Cyber threats facing smartphone users are escalating at a pace that has forced global cyber agencies to revise long-standing security advice. France’s national cybersecurity agency CERT-FR, along with the United States’ Cybersecurity and Infrastructure Security Agency (CISA) and U.K. cyber authorities, has issued an unusually strict warning: completely disable Wi-Fi on smartphones whenever it is not actively required.
The advisory comes amid a sharp rise in man-in-the-middle and adversary-in-the-middle (AITM) attacks linked to fake wireless networks. Agencies warn that smartphones have evolved into high-value digital vaults—holding banking credentials, identity documents, authentication tokens and private communications—making them prime targets for cybercriminals.
Smartphones Now a ‘Large Attack Surface’
CERT-FR has cautioned that modern smartphones contain vulnerabilities at multiple layers, extending beyond apps and operating systems to Wi-Fi radios, cellular connectivity and even hardware components. According to the agency, average users have no reliable way to verify whether a network is legitimate or malicious.

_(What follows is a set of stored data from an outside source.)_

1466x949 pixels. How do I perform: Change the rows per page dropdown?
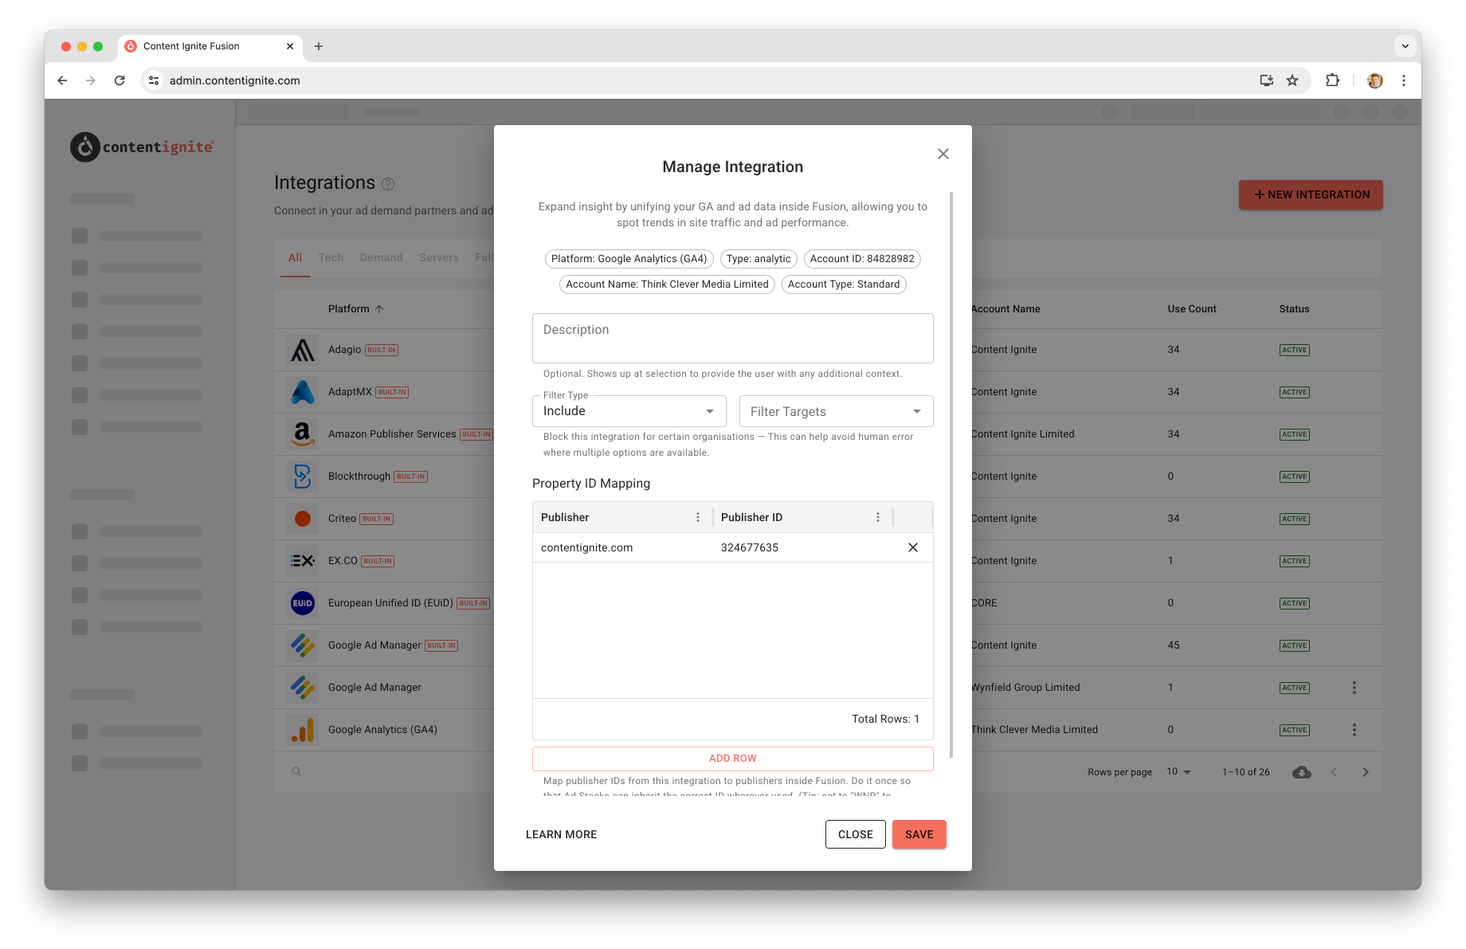point(1179,772)
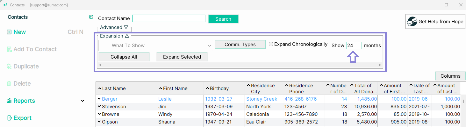The width and height of the screenshot is (466, 127).
Task: Click the Reports bar chart icon
Action: 9,101

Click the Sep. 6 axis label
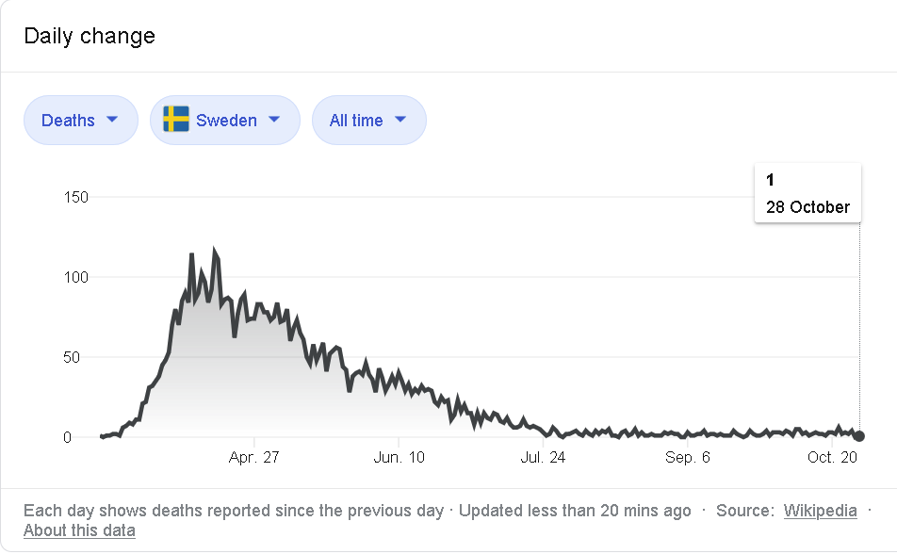click(687, 457)
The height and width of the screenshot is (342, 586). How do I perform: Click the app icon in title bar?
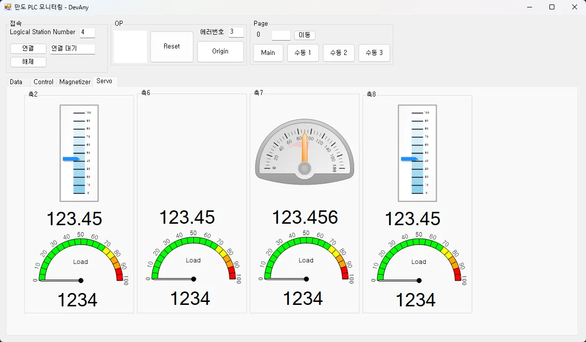click(x=8, y=7)
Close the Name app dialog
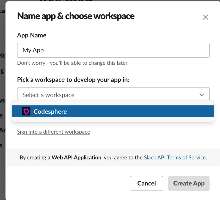This screenshot has width=220, height=200. click(x=205, y=17)
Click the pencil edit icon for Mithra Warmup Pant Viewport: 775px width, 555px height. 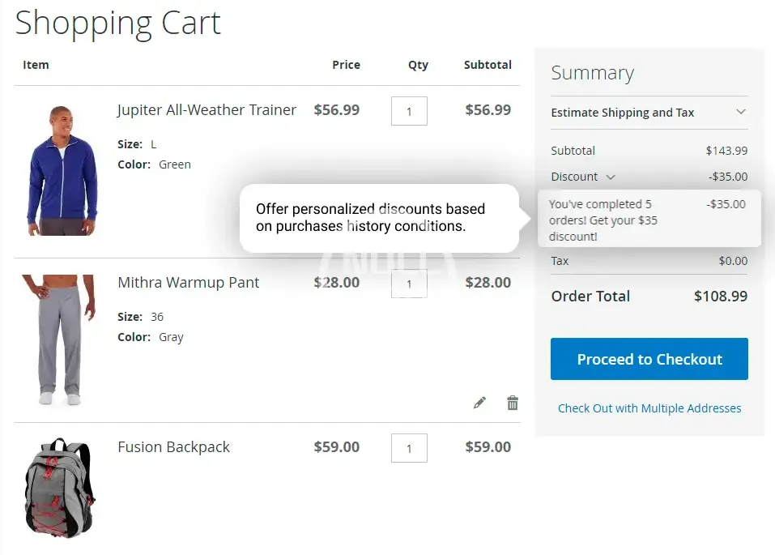point(479,403)
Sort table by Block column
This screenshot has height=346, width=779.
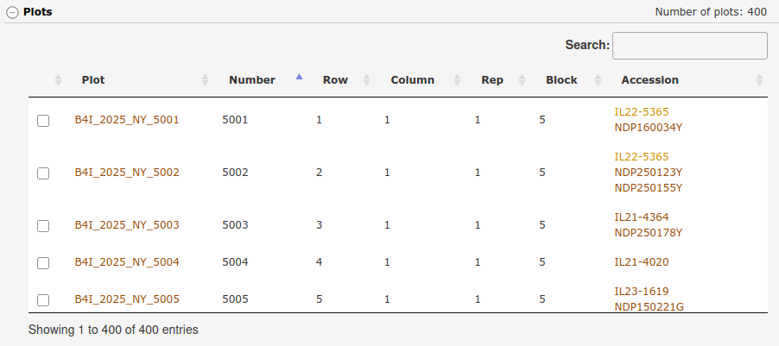(x=561, y=80)
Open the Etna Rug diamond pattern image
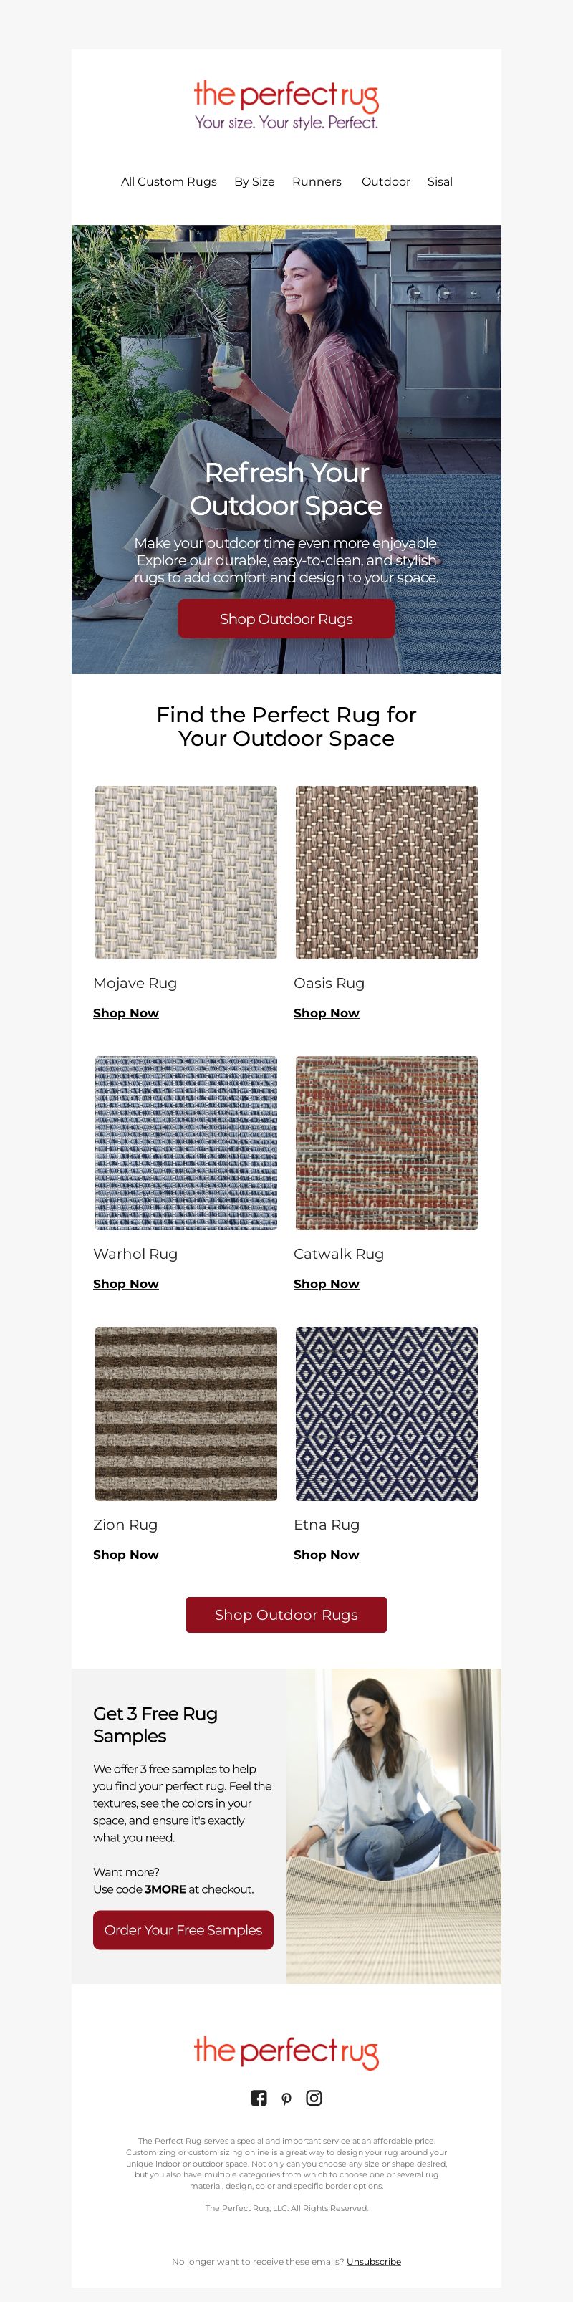The image size is (573, 2302). [x=386, y=1414]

Public Wi-Fi networks at airports, railway stations, hotels and cafés are considered particularly dangerous. In such locations, attackers can intercept traffic, harvest credentials or inject malware without triggering obvious warnings.
‘Evil Twin’ Attacks Drive New Guidance
A key concern highlighted by cyber agencies is the surge in so-called ‘evil twin’ attacks. In these cases, attackers create fake Wi-Fi networks with names closely resembling genuine ones. Once a device connects, victims may be silently redirected to phishing portals or have spyware installed in the background.
CERT-FR has noted that the structural weaknesses of public Wi-Fi make them inherently risky, prompting the agency to go beyond traditional advice. Instead of merely disconnecting, users are now urged to switch off the Wi-Fi interface entirely.
Special Warning for iPhone Users
The advisory includes a specific caution for iPhone users. According to CERT-FR, disabling Wi-Fi from the Control Center does not fully turn it off—it only disconnects the phone from the current network. The Wi-Fi radio remains active and may automatically connect to nearby malicious networks.
To fully disable Wi-Fi, iPhone users must turn it off via the Settings app, ensuring the wireless interface is completely shut down.
Legacy 2G Networks and Public Charging Risks
The agencies also flagged risks from legacy 2G mobile networks, whose encryption was compromised more than a decade ago. In addition, renewed warnings were issued against “juice jacking”—attacks carried out through compromised public charging stations.
Users are advised to avoid public charging points unless using a trusted USB data blocker. CERT-FR further recommends powering off phones when left unattended, including while charging.
Security Now Outweighs Convenience
Cybersecurity experts say the mobile threat landscape has reached a point where older safeguards—such as avoiding suspicious links or keeping systems updated—are no longer sufficient on their own.
CERT-FR’s updated recommendations include:
- Fully turning off Wi-Fi when not in use
- Disabling auto-connect for all saved networks
- Avoiding public Wi-Fi wherever possible and using a VPN only as a secondary safeguard
A Shift in Digital Habits
Cyber agencies say the warning reflects a broader shift in digital risk management. Convenience-driven habits are increasingly incompatible with modern threat realities, and stronger precautionary measures are becoming unavoidable.
Experts note that in today’s environment, inconvenience may be the cost of security, as cyber threats grow more covert, persistent and technically advanced.